Task instructions :: Please copy the records below word for word, leaving every line unchanged.

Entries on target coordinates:
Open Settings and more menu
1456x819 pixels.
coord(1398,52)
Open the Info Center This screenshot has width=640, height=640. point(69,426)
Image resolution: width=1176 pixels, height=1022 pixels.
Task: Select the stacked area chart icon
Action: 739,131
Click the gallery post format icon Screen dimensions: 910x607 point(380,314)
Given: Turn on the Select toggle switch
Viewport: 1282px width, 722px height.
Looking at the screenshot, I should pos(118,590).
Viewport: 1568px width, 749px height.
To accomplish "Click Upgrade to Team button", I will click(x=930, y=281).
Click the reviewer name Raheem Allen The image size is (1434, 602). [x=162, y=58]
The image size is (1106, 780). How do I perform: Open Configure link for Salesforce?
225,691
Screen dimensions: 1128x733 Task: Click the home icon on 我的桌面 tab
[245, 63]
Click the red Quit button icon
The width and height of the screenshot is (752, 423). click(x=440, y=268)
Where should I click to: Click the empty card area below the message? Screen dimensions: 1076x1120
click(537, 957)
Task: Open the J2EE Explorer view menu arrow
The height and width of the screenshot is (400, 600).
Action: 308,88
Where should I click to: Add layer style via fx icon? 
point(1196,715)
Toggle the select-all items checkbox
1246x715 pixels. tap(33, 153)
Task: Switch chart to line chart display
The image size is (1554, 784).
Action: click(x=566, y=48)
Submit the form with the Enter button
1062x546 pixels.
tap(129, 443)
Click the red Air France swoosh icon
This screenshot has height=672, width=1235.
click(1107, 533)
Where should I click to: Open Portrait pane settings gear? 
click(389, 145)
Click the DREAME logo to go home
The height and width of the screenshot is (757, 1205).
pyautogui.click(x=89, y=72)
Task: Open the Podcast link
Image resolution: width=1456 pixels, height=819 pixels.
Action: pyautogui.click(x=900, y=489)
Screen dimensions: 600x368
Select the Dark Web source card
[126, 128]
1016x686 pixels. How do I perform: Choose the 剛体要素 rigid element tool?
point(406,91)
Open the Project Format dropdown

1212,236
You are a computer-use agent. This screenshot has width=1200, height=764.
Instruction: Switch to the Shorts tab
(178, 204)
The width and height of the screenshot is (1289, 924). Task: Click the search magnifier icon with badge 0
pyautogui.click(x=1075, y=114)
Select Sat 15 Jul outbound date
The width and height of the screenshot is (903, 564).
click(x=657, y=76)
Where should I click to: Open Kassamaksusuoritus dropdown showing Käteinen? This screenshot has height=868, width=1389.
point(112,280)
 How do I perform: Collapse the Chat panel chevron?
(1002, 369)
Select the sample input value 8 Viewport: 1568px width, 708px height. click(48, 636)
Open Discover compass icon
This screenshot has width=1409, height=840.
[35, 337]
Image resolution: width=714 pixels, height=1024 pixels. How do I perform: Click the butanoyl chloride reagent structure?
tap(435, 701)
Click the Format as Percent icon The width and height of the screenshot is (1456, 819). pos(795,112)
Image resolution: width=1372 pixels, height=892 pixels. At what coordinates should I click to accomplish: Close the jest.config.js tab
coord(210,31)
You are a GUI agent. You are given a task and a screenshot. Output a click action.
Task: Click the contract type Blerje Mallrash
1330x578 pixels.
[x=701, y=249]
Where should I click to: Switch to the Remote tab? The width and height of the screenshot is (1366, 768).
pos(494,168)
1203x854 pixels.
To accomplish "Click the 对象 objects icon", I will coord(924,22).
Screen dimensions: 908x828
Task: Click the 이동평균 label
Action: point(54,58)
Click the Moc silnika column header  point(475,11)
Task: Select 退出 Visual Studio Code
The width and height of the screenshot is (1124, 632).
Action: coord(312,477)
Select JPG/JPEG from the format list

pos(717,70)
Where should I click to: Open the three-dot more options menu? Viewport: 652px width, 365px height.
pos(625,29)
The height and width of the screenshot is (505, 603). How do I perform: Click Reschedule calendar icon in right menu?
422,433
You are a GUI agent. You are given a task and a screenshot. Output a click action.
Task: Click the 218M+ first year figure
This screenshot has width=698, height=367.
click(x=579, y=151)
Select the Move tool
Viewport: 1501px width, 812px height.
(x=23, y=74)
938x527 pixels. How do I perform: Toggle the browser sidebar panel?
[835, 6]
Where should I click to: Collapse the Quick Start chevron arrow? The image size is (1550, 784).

Response to this task ::
Open Settings and more menu
1456x819 pixels.
coord(1398,52)
Open the Info Center This screenshot has width=640, height=640. point(69,426)
Image resolution: width=1176 pixels, height=1022 pixels.
Task: Select the stacked area chart icon
Action: 739,131
Click the gallery post format icon Screen dimensions: 910x607 point(380,314)
Given: Turn on the Select toggle switch
Viewport: 1282px width, 722px height.
Looking at the screenshot, I should pos(118,590).
Viewport: 1568px width, 749px height.
To accomplish "Click Upgrade to Team button", I will click(x=930, y=281).
Click the reviewer name Raheem Allen The image size is (1434, 602). [x=162, y=58]
The image size is (1106, 780). How do I perform: Open Configure link for Salesforce?
225,691
Screen dimensions: 1128x733 Task: Click the home icon on 我的桌面 tab
[245, 63]
Click the red Quit button icon
The width and height of the screenshot is (752, 423). click(x=440, y=268)
Where should I click to: Click the empty card area below the message? Screen dimensions: 1076x1120
click(537, 957)
Task: Open the J2EE Explorer view menu arrow
The height and width of the screenshot is (400, 600).
Action: 308,88
Where should I click to: Add layer style via fx icon? 
point(1196,715)
Toggle the select-all items checkbox
1246x715 pixels. tap(33, 153)
Task: Switch chart to line chart display
The image size is (1554, 784).
Action: click(x=566, y=48)
Submit the form with the Enter button
1062x546 pixels.
tap(129, 443)
Click the red Air France swoosh icon
This screenshot has height=672, width=1235.
click(1107, 533)
Where should I click to: Open Portrait pane settings gear? 
click(389, 145)
Click the DREAME logo to go home
The height and width of the screenshot is (757, 1205).
pyautogui.click(x=89, y=72)
Task: Open the Podcast link
Image resolution: width=1456 pixels, height=819 pixels.
Action: pyautogui.click(x=900, y=489)
Screen dimensions: 600x368
Select the Dark Web source card
[126, 128]
1016x686 pixels. How do I perform: Choose the 剛体要素 rigid element tool?
point(406,91)
Open the Project Format dropdown

1212,236
You are a computer-use agent. This screenshot has width=1200, height=764.
Instruction: Switch to the Shorts tab
(178, 204)
The width and height of the screenshot is (1289, 924). Task: Click the search magnifier icon with badge 0
pyautogui.click(x=1075, y=114)
Select Sat 15 Jul outbound date
The width and height of the screenshot is (903, 564).
click(x=657, y=76)
Where should I click to: Open Kassamaksusuoritus dropdown showing Käteinen? This screenshot has height=868, width=1389.
point(112,280)
 How do I perform: Collapse the Chat panel chevron?
(1002, 369)
Select the sample input value 8 Viewport: 1568px width, 708px height. click(48, 636)
Open Discover compass icon
This screenshot has width=1409, height=840.
[35, 337]
Image resolution: width=714 pixels, height=1024 pixels. How do I perform: Click the butanoyl chloride reagent structure?
tap(435, 701)
Click the Format as Percent icon The width and height of the screenshot is (1456, 819). pos(795,112)
Image resolution: width=1372 pixels, height=892 pixels. At what coordinates should I click to accomplish: Close the jest.config.js tab
coord(210,31)
You are a GUI agent. You are given a task and a screenshot. Output a click action.
Task: Click the contract type Blerje Mallrash
1330x578 pixels.
[x=701, y=249]
Where should I click to: Switch to the Remote tab? The width and height of the screenshot is (1366, 768).
pos(494,168)
1203x854 pixels.
To accomplish "Click the 对象 objects icon", I will coord(924,22).
Screen dimensions: 908x828
Task: Click the 이동평균 label
Action: point(54,58)
Click the Moc silnika column header  point(475,11)
Task: Select 退出 Visual Studio Code
The width and height of the screenshot is (1124, 632).
Action: coord(312,477)
Select JPG/JPEG from the format list

pos(717,70)
Where should I click to: Open the three-dot more options menu? Viewport: 652px width, 365px height.
pos(625,29)
The height and width of the screenshot is (505, 603). How do I perform: Click Reschedule calendar icon in right menu?
422,433
You are a GUI agent. You are given a task and a screenshot. Output a click action.
Task: Click the 218M+ first year figure
This screenshot has width=698, height=367.
click(x=579, y=151)
Select the Move tool
Viewport: 1501px width, 812px height.
(x=23, y=74)
938x527 pixels. How do I perform: Toggle the browser sidebar panel?
[835, 6]
Where should I click to: Collapse the Quick Start chevron arrow? The image size is (1550, 784).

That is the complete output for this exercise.